Dr. Thilsted will play a central role at the upcoming UN Food Systems Summit, which Kalibata will lead. “The UN Food Systems Summit is all about changing mindsets,” Thilsted said. “We must have much more research on aquatic foods.”

Last year’s honor went to Dr. Rattan Lal, a United States citizen and professor of soil science at Ohio State University.

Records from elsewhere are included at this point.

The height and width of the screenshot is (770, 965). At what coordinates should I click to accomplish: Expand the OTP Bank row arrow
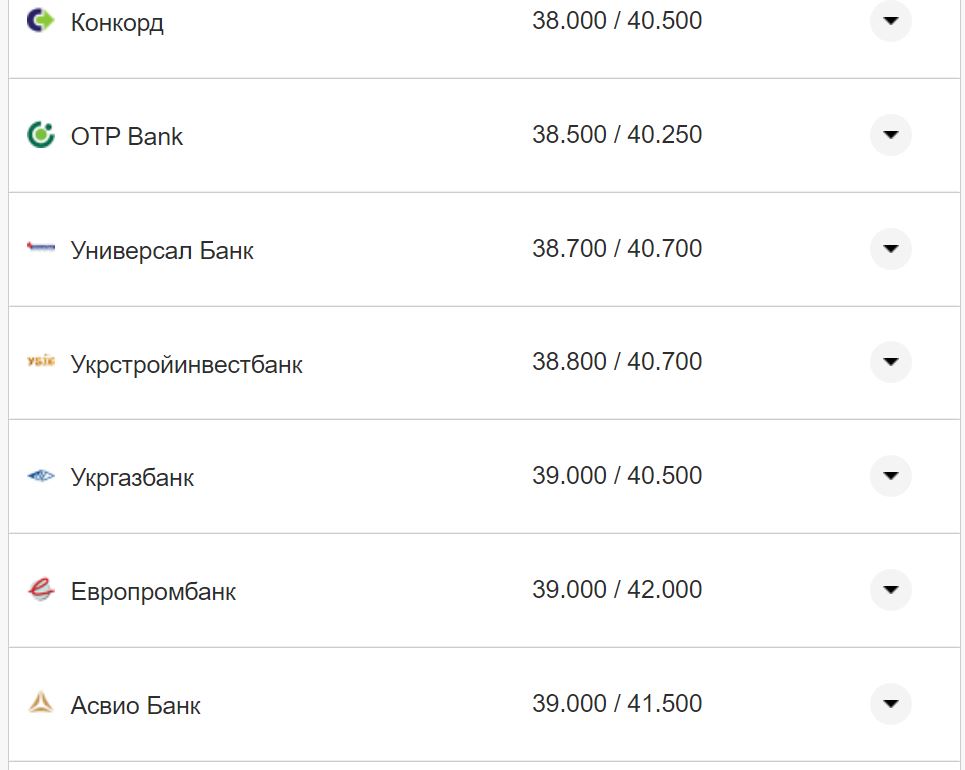tap(890, 135)
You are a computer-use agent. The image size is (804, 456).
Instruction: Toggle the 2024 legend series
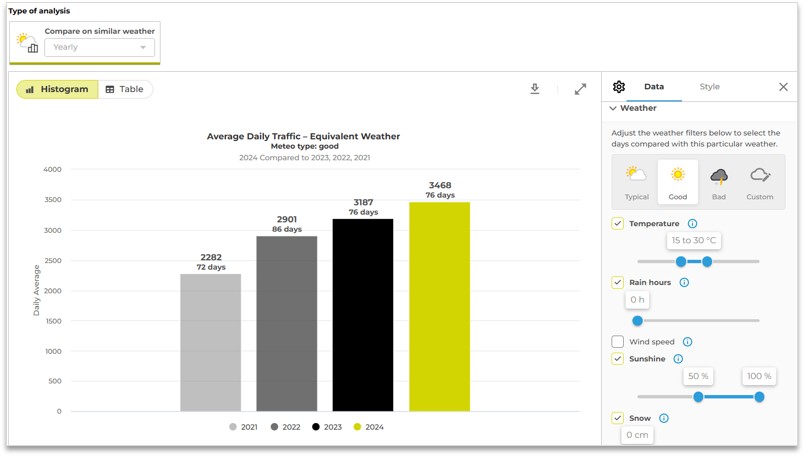click(368, 427)
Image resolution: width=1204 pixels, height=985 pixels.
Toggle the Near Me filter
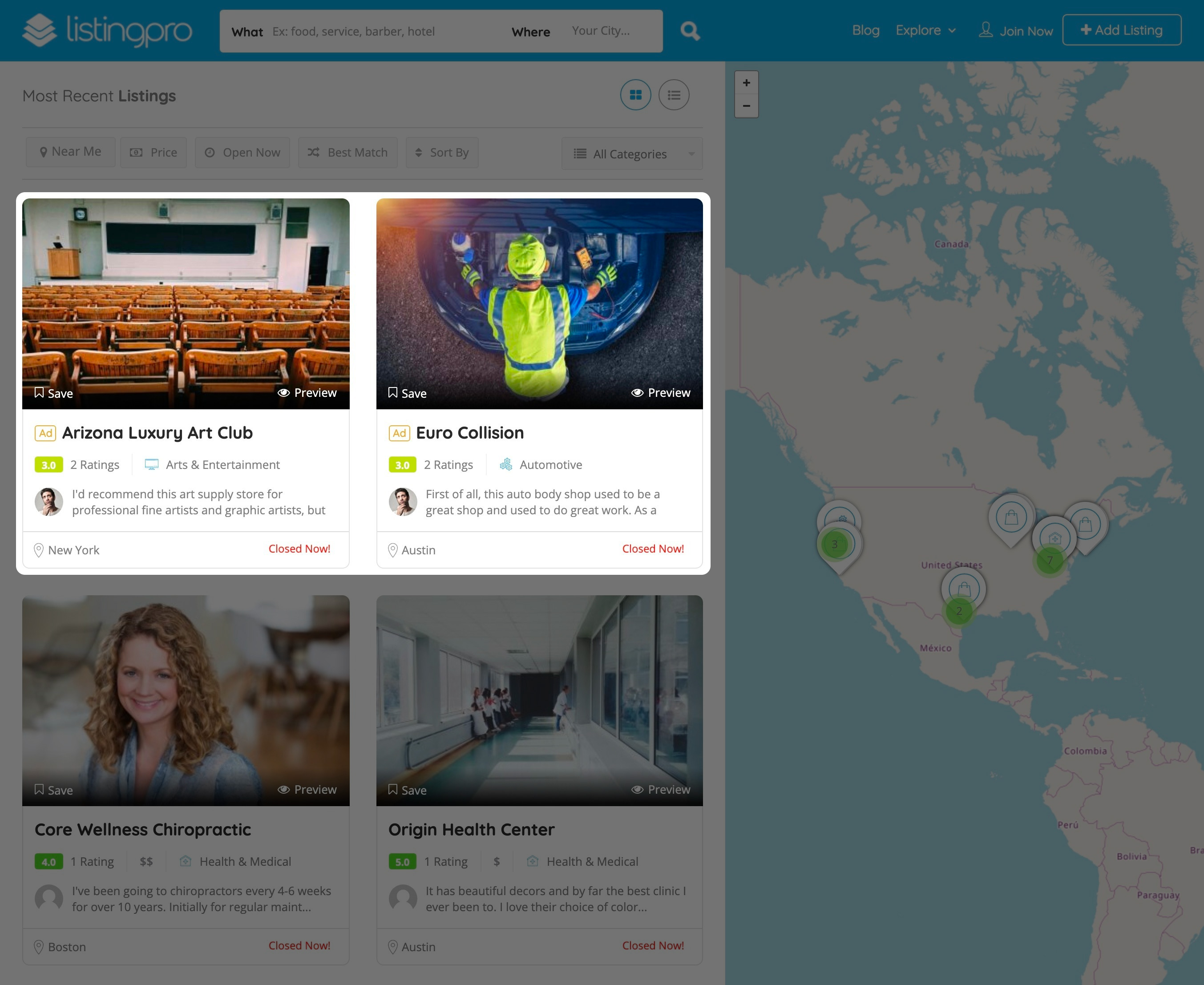(x=70, y=152)
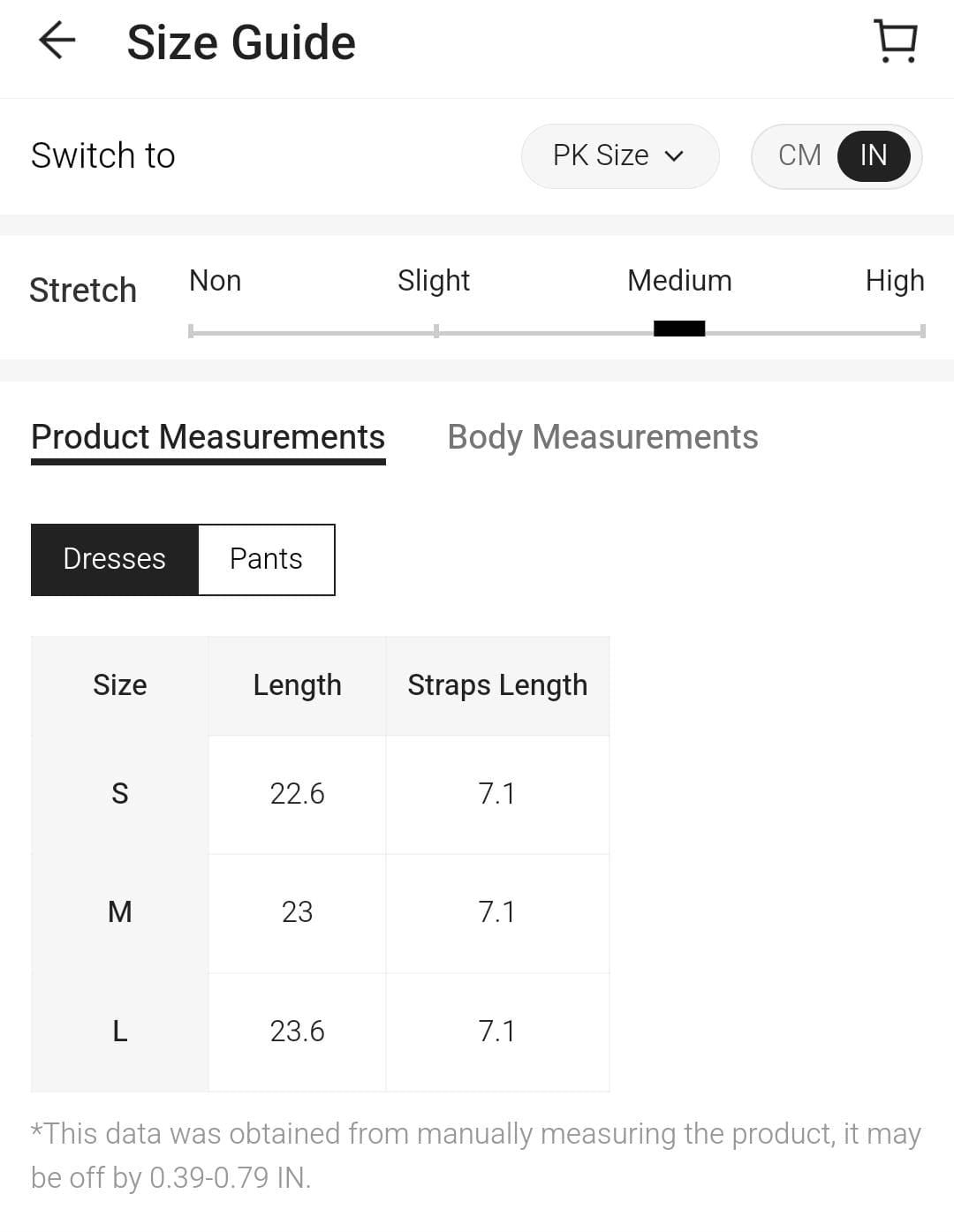Click the Non stretch label
This screenshot has height=1232, width=954.
(x=215, y=281)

Originally from India, Rattan was awarded the Prize for his work on “developing and mainstreaming a soil-centric approach to increasing food production,” per his biography on the Foundation’s website. Lal got his start researching tropical soil erosion and degradation at the International Institute of Tropical Agriculture in Nigeria. There, he explored the lack of fertility in many tropical soils. His research revealed how deforestation and excessive tillage under intense tropical conditions led to a massive loss of soil organic carbon, helping to explain in part the failure of the Green Revolution in sub-Saharan Africa—higher-yielding crop varieties developed by Norman Borlaug and colleagues didn\’t have a chance in these nutrient-poor conditions. With this knowledge, Lal helped introduce cover cropping, no-till agriculture, and other methods aimed at keeping plant residues on the surface to allow organic carbon and nutrients to replenish soils. Lal is also credited with explaining the link between soil carbon and climate change. The World Food Prize Foundation says Lal’s lifetime work “promoted innovative soil-saving techniques benefiting the livelihoods of more than 500 million smallholder farmers.”

 

Grow Further is inspired by the contributions of each of these laureates and seeks to support research that will make similar contributions to global food security.